Un premier bachelor en développement informatique a ouvert en septembre 2022 et d'autres devraient suivre sur les campus de Lille et de Bordeaux. «Il s'agit de former plus rapidement et plus vite. C'est une demande des entreprises et des industries» complète Thierry Occre. À terme, JUNIA vise entre 300 et 400 étudiants sur le campus lillois et une centaine en Nouvelle-Aquitaine.

Démontrer par la pratique et l'expérience

Le Palais Rameau est sans doute celui dont on a déjà le plus entendu parler : pour chaque grand axe de son projet, JUNIA veut mettre en face un démonstrateur. Ces environnements équipés et fonctionnels doivent s'appuyer sur les compétences de chercheurs, de consultants mais aussi d'entreprises, pour rendre la recherche directement applicable.

Et sur le site du Palais Rameau, ce seront 5 000 m2 d'agriculture urbaine à horizon 2023-2024, à la fois sous serre mais aussi en extérieur qui permettront à tout à chacun de venir prendre conscience de l'agriculture et de l'alimentation de demain. 20 M€ d'investissement de la part de JUNIA pour ce tiers lieu qui rassemblera des bacs maraîchers, une halle agroalimentaire, des serres, un toit-potager... : «ce sera un lieu pour les chercheurs, les étudiants et les entreprises.
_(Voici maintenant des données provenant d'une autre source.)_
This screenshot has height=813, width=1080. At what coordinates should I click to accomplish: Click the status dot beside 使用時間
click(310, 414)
L'idée, c'est de passer de la paillasse à l'échelle 1 dans tous les démonstrateurs que nous avons» poursuit Thierry Occre.

JUNIA compte une dizaine de démonstrateurs en région, à l'image de cultures près de Lorgies, d'une ferme urbaine à Fives Cail, d'agroforesterie à Ramecourt, etc. Chaque année, JUNIA consacre 7 M€ à la recherche sur un budget global de 50 M€.
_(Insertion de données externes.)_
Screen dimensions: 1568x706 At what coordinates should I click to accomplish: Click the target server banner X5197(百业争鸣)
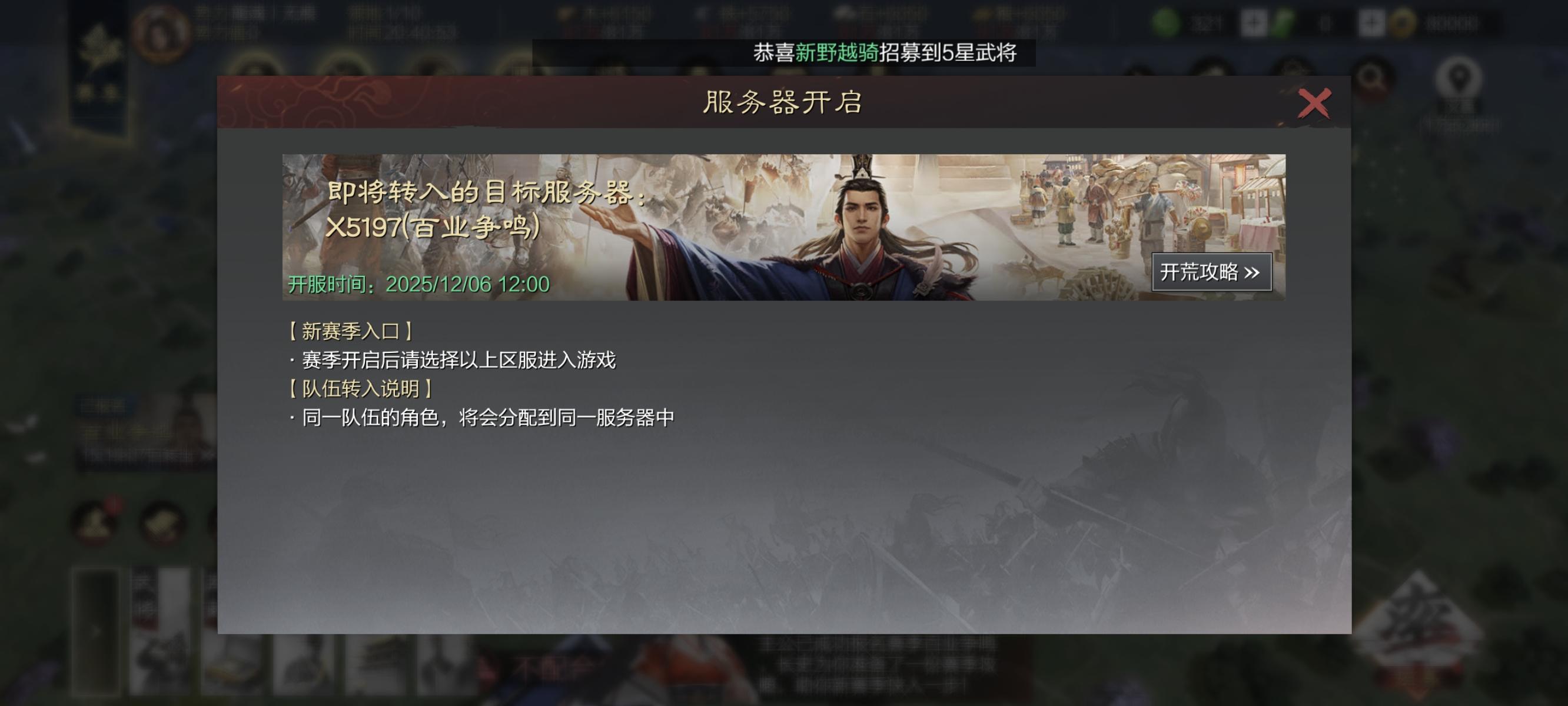click(783, 227)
Susciter davantage de vocations

Néanmoins, JUNIA – comme les autres écoles d'ingénieurs – peine à accueillir les étudiants : «La réforme du bac ne nous a pas aidés. Il y a deux fois moins de bacheliers scientifiques et donc, deux fois moins de candidats» déplore Amaury Flotat, président. Globalement, l'école a observé une baisse de 15% du nombre de candidats. Sur l'ensemble des formations, JUNIA compte 35,7% de filles.

Si de nombreuses écoles se tournent vers l'Asie, JUNIA préfère miser sur l'Afrique avec des partenariats, notamment auprès de l'école BEMTEC (150 étudiants à Dakar) ainsi qu'au Maroc et à Abidjan. «Nous voulons y enseigner localement et transférer des méthodes pédagogiques et un savoir-faire de plus de 100 ans» poursuit Thierry Occre.
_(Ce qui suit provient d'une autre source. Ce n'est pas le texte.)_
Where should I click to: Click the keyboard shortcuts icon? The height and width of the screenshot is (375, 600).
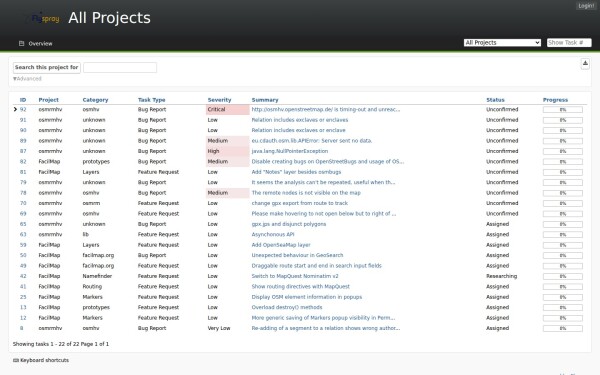point(16,360)
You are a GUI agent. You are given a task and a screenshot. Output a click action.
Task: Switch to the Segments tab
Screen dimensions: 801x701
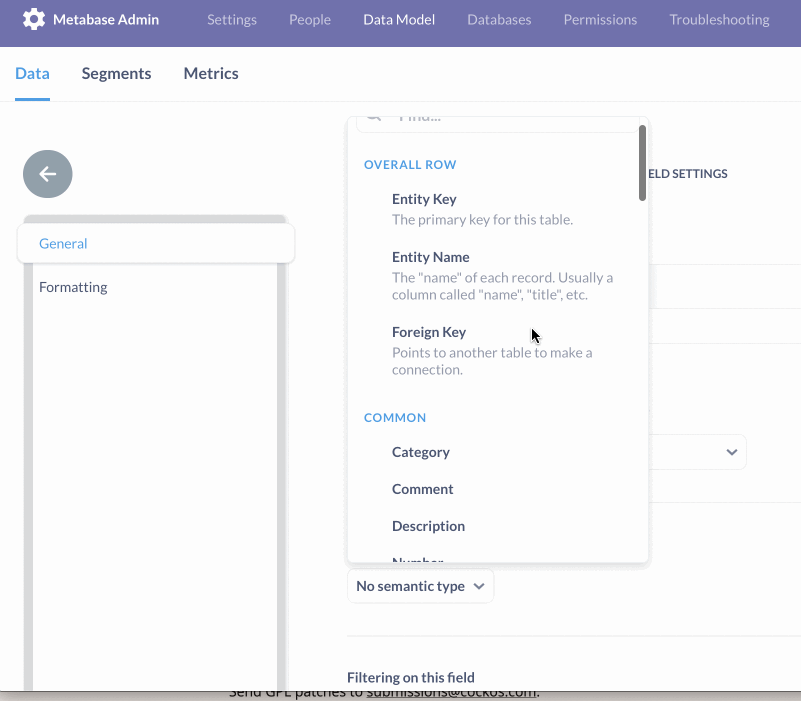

Une molécule pour soigner le cancer du poumon ?

Issue de l'équipe Sustainable Chemistry, dirigée par Alina Ghinet, enseignante chercheuse chez JUNIA, la molécule HEI3090 semble prometteuse contre le cancer du poumon : les évaluations pré-cliniques sur la phase animale viennent de se terminer et la phase clinique va commencer à la fin de l'année. Son ambition ? Soigner la fibrose pulmonaire et le cancer broncho-pulmonaire, première cause de décès par cancer.

Cette molécule HEI3090 vise à transformer la mélasse de betterave sucrière en une molécule destinée au traitement contre la fibrose pulmonaire et le cancer du poumon. Elle est donc mieux tolérée parce que naturelle puisqu'elle contient des atomes déjà présents dans l'organisme. «Nous sommes co-porteurs du projet avec le Centre Oscar Lambret» précise Thierry Occre.